Task statement
After counting the lines below that hold the word "computer", reply with the count and nothing else.

Source information
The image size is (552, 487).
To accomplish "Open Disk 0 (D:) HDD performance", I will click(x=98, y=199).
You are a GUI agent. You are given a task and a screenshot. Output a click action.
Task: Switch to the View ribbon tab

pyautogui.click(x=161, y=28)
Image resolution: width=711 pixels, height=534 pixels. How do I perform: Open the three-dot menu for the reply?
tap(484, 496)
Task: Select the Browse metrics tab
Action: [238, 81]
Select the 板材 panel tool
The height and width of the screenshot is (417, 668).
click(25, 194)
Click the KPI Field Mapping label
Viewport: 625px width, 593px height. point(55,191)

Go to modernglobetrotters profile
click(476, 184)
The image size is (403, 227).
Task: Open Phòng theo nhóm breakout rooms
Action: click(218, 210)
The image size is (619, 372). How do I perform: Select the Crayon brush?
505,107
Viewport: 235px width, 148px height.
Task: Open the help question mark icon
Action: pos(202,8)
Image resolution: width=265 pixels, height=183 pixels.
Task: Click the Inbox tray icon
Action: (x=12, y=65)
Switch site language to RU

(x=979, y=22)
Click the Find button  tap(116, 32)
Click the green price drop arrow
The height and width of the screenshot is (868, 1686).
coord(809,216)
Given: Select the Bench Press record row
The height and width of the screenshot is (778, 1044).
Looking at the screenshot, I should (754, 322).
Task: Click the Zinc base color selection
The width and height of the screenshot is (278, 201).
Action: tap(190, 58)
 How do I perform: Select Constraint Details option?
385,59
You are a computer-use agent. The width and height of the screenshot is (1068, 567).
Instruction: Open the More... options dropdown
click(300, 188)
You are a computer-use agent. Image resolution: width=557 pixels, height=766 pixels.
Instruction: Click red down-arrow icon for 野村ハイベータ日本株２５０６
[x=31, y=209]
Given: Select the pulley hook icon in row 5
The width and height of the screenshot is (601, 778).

Task output
2